— What the task requires —
Entries must be copied exactly, with nothing left out.

[Data entries]
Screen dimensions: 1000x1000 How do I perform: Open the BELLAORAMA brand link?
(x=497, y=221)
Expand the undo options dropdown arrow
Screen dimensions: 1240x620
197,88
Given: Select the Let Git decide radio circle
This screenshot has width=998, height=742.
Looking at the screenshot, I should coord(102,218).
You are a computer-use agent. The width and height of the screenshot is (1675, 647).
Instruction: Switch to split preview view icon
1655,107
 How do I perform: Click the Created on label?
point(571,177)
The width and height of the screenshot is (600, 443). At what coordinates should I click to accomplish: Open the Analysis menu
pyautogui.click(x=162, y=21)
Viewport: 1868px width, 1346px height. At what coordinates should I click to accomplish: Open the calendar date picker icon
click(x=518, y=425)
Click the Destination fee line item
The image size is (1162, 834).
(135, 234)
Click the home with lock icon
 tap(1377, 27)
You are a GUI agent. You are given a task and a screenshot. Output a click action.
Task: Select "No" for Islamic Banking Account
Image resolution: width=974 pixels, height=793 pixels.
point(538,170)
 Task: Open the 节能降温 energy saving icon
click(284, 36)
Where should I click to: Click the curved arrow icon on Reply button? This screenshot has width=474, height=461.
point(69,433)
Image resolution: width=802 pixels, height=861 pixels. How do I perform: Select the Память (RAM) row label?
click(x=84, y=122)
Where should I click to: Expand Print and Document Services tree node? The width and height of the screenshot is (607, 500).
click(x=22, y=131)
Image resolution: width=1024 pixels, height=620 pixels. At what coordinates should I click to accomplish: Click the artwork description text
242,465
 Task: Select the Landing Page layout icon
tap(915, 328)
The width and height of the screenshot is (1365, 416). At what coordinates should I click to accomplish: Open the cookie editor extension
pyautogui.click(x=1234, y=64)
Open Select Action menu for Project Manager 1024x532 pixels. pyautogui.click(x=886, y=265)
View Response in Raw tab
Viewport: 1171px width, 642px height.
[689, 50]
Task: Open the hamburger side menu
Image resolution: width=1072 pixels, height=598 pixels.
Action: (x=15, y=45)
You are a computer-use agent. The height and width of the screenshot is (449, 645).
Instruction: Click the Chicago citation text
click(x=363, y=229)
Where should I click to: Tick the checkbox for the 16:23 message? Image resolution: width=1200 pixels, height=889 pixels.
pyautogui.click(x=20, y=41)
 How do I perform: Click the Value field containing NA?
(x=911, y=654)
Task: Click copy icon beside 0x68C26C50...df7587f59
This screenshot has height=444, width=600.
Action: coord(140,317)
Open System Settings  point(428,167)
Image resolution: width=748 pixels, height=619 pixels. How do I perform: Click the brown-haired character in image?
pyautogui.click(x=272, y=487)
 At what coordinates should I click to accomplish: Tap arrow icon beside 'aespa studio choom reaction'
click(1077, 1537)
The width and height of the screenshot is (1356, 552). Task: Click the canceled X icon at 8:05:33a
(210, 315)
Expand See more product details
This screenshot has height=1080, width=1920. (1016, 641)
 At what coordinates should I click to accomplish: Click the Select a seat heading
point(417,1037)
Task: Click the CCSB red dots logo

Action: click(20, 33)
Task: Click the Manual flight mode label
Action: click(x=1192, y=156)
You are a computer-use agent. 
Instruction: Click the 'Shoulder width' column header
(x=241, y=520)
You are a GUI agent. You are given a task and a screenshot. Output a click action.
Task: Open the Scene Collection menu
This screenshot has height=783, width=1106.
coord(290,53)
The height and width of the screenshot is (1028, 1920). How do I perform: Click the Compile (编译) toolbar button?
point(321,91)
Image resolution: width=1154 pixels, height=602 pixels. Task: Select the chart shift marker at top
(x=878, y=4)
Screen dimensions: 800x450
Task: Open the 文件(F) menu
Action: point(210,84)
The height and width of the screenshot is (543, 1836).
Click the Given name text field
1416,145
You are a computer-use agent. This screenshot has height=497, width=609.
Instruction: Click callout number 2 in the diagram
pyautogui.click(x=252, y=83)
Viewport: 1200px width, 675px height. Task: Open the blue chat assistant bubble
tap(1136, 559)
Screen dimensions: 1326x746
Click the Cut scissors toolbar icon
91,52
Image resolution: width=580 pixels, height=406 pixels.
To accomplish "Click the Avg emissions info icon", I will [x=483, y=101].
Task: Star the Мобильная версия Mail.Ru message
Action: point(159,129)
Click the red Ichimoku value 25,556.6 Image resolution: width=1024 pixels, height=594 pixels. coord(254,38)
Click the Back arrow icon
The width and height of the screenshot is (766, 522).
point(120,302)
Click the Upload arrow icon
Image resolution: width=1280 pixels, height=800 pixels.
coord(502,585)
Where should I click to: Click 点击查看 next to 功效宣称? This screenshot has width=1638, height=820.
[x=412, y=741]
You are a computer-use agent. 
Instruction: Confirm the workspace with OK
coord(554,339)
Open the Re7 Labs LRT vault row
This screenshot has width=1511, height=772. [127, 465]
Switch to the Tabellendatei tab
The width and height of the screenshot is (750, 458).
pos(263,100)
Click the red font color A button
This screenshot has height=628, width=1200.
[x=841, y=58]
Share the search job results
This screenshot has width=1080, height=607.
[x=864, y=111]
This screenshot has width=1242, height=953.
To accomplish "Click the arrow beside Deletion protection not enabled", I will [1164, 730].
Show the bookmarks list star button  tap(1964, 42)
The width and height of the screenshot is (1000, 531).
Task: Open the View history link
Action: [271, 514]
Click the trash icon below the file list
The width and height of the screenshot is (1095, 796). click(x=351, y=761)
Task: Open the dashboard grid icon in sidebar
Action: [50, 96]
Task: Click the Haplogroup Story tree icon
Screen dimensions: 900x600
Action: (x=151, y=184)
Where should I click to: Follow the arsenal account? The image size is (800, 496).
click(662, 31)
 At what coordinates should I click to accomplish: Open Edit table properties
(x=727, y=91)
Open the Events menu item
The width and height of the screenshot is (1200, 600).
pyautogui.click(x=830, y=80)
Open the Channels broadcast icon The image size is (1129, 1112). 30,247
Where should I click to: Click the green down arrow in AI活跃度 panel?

— Output for this exercise —
Screen dimensions: 1000x1000 How do I perform: Open the BELLAORAMA brand link?
(x=497, y=221)
Expand the undo options dropdown arrow
Screen dimensions: 1240x620
197,88
Given: Select the Let Git decide radio circle
This screenshot has width=998, height=742.
Looking at the screenshot, I should coord(102,218).
You are a computer-use agent. The width and height of the screenshot is (1675, 647).
Instruction: Switch to split preview view icon
1655,107
 How do I perform: Click the Created on label?
point(571,177)
The width and height of the screenshot is (600, 443). At what coordinates should I click to accomplish: Open the Analysis menu
pyautogui.click(x=162, y=21)
Viewport: 1868px width, 1346px height. At what coordinates should I click to accomplish: Open the calendar date picker icon
click(x=518, y=425)
Click the Destination fee line item
The image size is (1162, 834).
(135, 234)
Click the home with lock icon
 tap(1377, 27)
You are a GUI agent. You are given a task and a screenshot. Output a click action.
Task: Select "No" for Islamic Banking Account
Image resolution: width=974 pixels, height=793 pixels.
point(538,170)
 Task: Open the 节能降温 energy saving icon
click(284, 36)
Where should I click to: Click the curved arrow icon on Reply button? This screenshot has width=474, height=461.
point(69,433)
Image resolution: width=802 pixels, height=861 pixels. How do I perform: Select the Память (RAM) row label?
click(x=84, y=122)
Where should I click to: Expand Print and Document Services tree node? The width and height of the screenshot is (607, 500).
click(x=22, y=131)
Image resolution: width=1024 pixels, height=620 pixels. At what coordinates should I click to accomplish: Click the artwork description text
242,465
 Task: Select the Landing Page layout icon
tap(915, 328)
The width and height of the screenshot is (1365, 416). At what coordinates should I click to accomplish: Open the cookie editor extension
pyautogui.click(x=1234, y=64)
Open Select Action menu for Project Manager 1024x532 pixels. pyautogui.click(x=886, y=265)
View Response in Raw tab
Viewport: 1171px width, 642px height.
[689, 50]
Task: Open the hamburger side menu
Image resolution: width=1072 pixels, height=598 pixels.
Action: (x=15, y=45)
You are a computer-use agent. The height and width of the screenshot is (449, 645).
Instruction: Click the Chicago citation text
click(x=363, y=229)
Where should I click to: Tick the checkbox for the 16:23 message? Image resolution: width=1200 pixels, height=889 pixels.
pyautogui.click(x=20, y=41)
 How do I perform: Click the Value field containing NA?
(x=911, y=654)
Task: Click copy icon beside 0x68C26C50...df7587f59
This screenshot has height=444, width=600.
Action: coord(140,317)
Open System Settings  point(428,167)
Image resolution: width=748 pixels, height=619 pixels. How do I perform: Click the brown-haired character in image?
pyautogui.click(x=272, y=487)
 At what coordinates should I click to accomplish: Tap arrow icon beside 'aespa studio choom reaction'
click(1077, 1537)
The width and height of the screenshot is (1356, 552). Task: Click the canceled X icon at 8:05:33a
(210, 315)
Expand See more product details
This screenshot has height=1080, width=1920. (1016, 641)
 At what coordinates should I click to accomplish: Click the Select a seat heading
point(417,1037)
Task: Click the CCSB red dots logo

Action: click(20, 33)
Task: Click the Manual flight mode label
Action: click(x=1192, y=156)
You are a computer-use agent. 
Instruction: Click the 'Shoulder width' column header
(x=241, y=520)
You are a GUI agent. You are given a task and a screenshot. Output a click action.
Task: Open the Scene Collection menu
This screenshot has height=783, width=1106.
coord(290,53)
The height and width of the screenshot is (1028, 1920). How do I perform: Click the Compile (编译) toolbar button?
point(321,91)
Image resolution: width=1154 pixels, height=602 pixels. Task: Select the chart shift marker at top
(x=878, y=4)
Screen dimensions: 800x450
Task: Open the 文件(F) menu
Action: point(210,84)
The height and width of the screenshot is (543, 1836).
Click the Given name text field
1416,145
You are a computer-use agent. This screenshot has height=497, width=609.
Instruction: Click callout number 2 in the diagram
pyautogui.click(x=252, y=83)
Viewport: 1200px width, 675px height. Task: Open the blue chat assistant bubble
tap(1136, 559)
Screen dimensions: 1326x746
Click the Cut scissors toolbar icon
91,52
Image resolution: width=580 pixels, height=406 pixels.
To accomplish "Click the Avg emissions info icon", I will [x=483, y=101].
Task: Star the Мобильная версия Mail.Ru message
Action: point(159,129)
Click the red Ichimoku value 25,556.6 Image resolution: width=1024 pixels, height=594 pixels. coord(254,38)
Click the Back arrow icon
The width and height of the screenshot is (766, 522).
point(120,302)
Click the Upload arrow icon
Image resolution: width=1280 pixels, height=800 pixels.
coord(502,585)
Where should I click to: Click 点击查看 next to 功效宣称? This screenshot has width=1638, height=820.
[x=412, y=741]
You are a computer-use agent. 
Instruction: Confirm the workspace with OK
coord(554,339)
Open the Re7 Labs LRT vault row
This screenshot has width=1511, height=772. [127, 465]
Switch to the Tabellendatei tab
The width and height of the screenshot is (750, 458).
pos(263,100)
Click the red font color A button
This screenshot has height=628, width=1200.
[x=841, y=58]
Share the search job results
This screenshot has width=1080, height=607.
[x=864, y=111]
This screenshot has width=1242, height=953.
To accomplish "Click the arrow beside Deletion protection not enabled", I will [1164, 730].
Show the bookmarks list star button  tap(1964, 42)
The width and height of the screenshot is (1000, 531).
Task: Open the View history link
Action: [271, 514]
Click the trash icon below the file list
The width and height of the screenshot is (1095, 796). click(x=351, y=761)
Task: Open the dashboard grid icon in sidebar
Action: [50, 96]
Task: Click the Haplogroup Story tree icon
Screen dimensions: 900x600
Action: (x=151, y=184)
Where should I click to: Follow the arsenal account? The image size is (800, 496).
click(662, 31)
 At what coordinates should I click to accomplish: Open Edit table properties
(x=727, y=91)
Open the Events menu item
The width and height of the screenshot is (1200, 600).
pyautogui.click(x=830, y=80)
Open the Channels broadcast icon The image size is (1129, 1112). 30,247
Where should I click to: Click the green down arrow in AI活跃度 panel?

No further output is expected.